From the Isle of Pines, the Admiral put out again into the open sea, southwest, and the moment he had cleared land terrific storms were encountered. Worse still, when he neared the coast which he named Honduras, the currents were so violent that his boats could hardly make headway against them. All July and August thunder and lightning were incessant. Timbers creaked and strained till each minute it appeared as if they must have reached the breaking point. Meanwhile the Admiral was enduring the tortures of rheumatism and could not leave his bed; and so, up on deck where the gales and the waves swept free, he ordered them to rig a little cabin of sailcloth; there he lay and directed every move of his crew. One minute he saw his terrified seamen clinging to masts or slipping over wet decks; another, hauling in the mere shreds of sails that were left. One minute he heard them vowing pilgrimages and penances if only they might be saved; another, denouncing the madman who brought them to these terrible waters.

But the sick man did not heed all this; his business was to bring them out alive if possible; so he kept a clear head and issued his orders. Whenever he became discouraged, he looked across the wave-washed decks to the comforting sight of a slender lad of fourteen, brought up delicately at court, but now turning to with a will and helping the sailors with every rough, heavy task. How proud the Admiral must have felt when he wrote in his journal, "It was as if Fernando had been at sea eighty years!"

At last they rounded a point where better weather greeted them, and in thankfulness Columbus called it Cape Gracias a Dios (Thanks to God). But straightway came another blow. On the very first day when they could catch their breath and cease struggling against wind and current and rain, their spirits were again dashed. A rowboat went near the mouth of a river to take on fresh water, and the river came out with a gush, upset the boat, and drowned the men in it. So our sick Admiral, who was drawing a map of the coast, and had just finished writing "Thanks to God," marks down the rushing river and names it "Rio de Desastre" (River of Disaster).

Just below Gracias Cape the current divided into two, one part flowing west, the other south; this latter was followed. Sailing down the Mosquito Coast they came, toward the end of September, to a pleasant spot which Columbus called "The Garden," or El Jardin (pronounced Khar- deen'), and where the natives appeared to be more intelligent than any he had yet seen. Continuing south, he came to Caribaro Bay, where the people wore many flat ornaments of beaten gold. As if they could detect, from afar, the gold lust in the European eye, the poor creatures brandished their weapons to keep the strange-looking visitors from landing; but it was of no avail. Land they did, and traded seventeen gold disks for just three tinkly bells! The voyagers asked, of course, where the gold came from, and were told from Veragua, a little farther south. For once the sign language was correctly understood. Veragua actually existed. The Spaniards found it just west of the Isthmus of Darien.
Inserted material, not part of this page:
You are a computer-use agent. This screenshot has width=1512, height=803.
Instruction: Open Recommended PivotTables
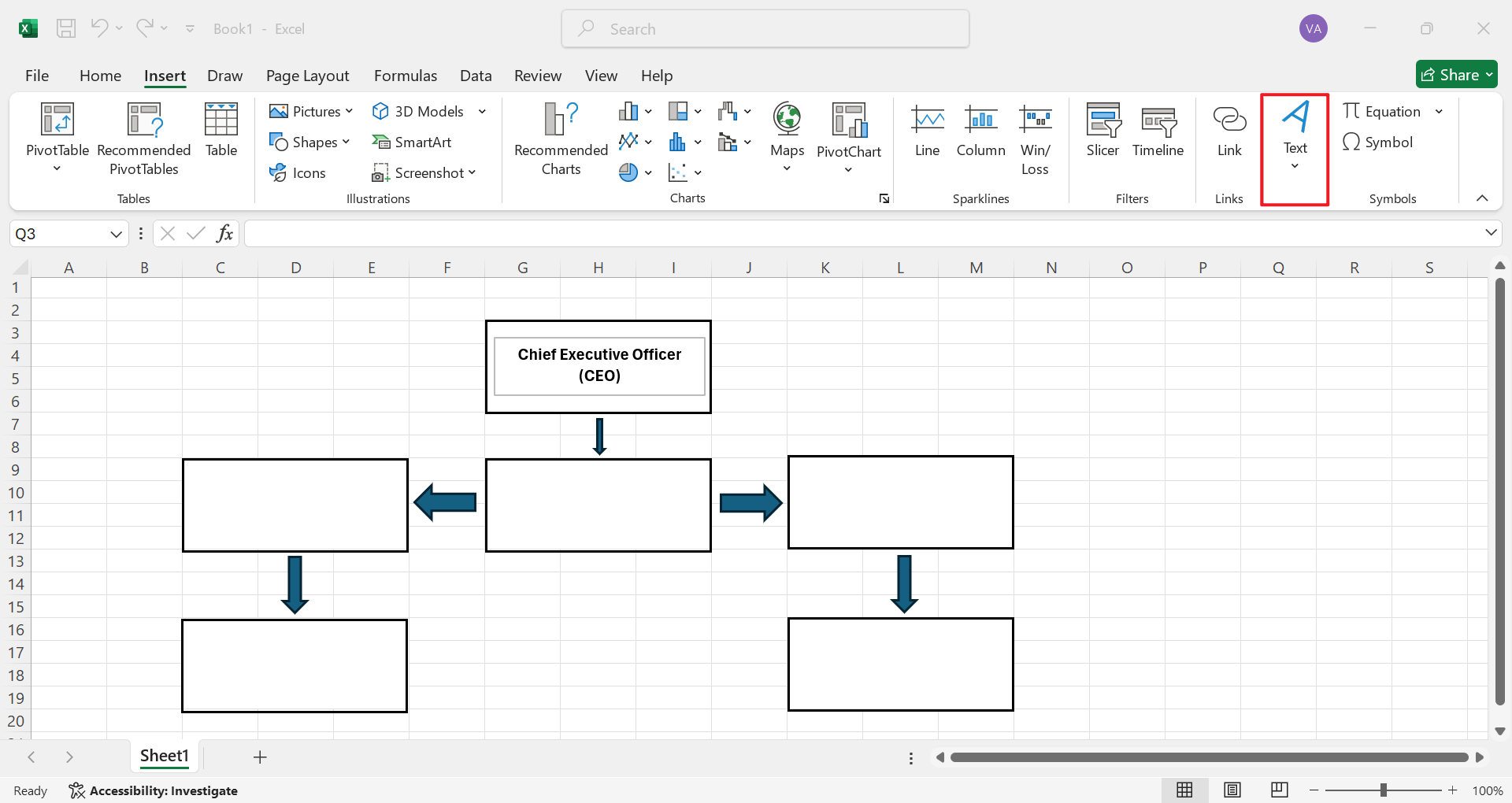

Here plenty more gold was seen. "In two days," wrote Columbus, "I saw more indications of near-by gold mines than I had seen in four years in Hispaniola." Not only did he see the precious metal, but he heard that "ten days inland" lived tribes who possessed quantities of gold and silver. And then the natives spoke of something far more wonderful, had Columbus but known it, than gold; for they said, also, that ten days' tramp westward lay a vast sea. This, Columbus concluded, must be the immense river Ganges; and his tired brain began figuring how, by a little "tramping west," and a little river boating, and then some more tramping, a Spaniard could get from Darien back to Spain, provided the Moslems did not murder him on the way!

But he was not seeking for gold on this trip. He did not march ten days inland. He turned a deaf ear to it and to all his importuning crew and went searching for his "strait"; by which steadfastness of purpose he just missed discovering the Pacific Ocean. It has been said that Fate was always a little niggardly with Columbus, and never was it truer than at this moment when she at last deafened his ear to the tale of gold and sent him south.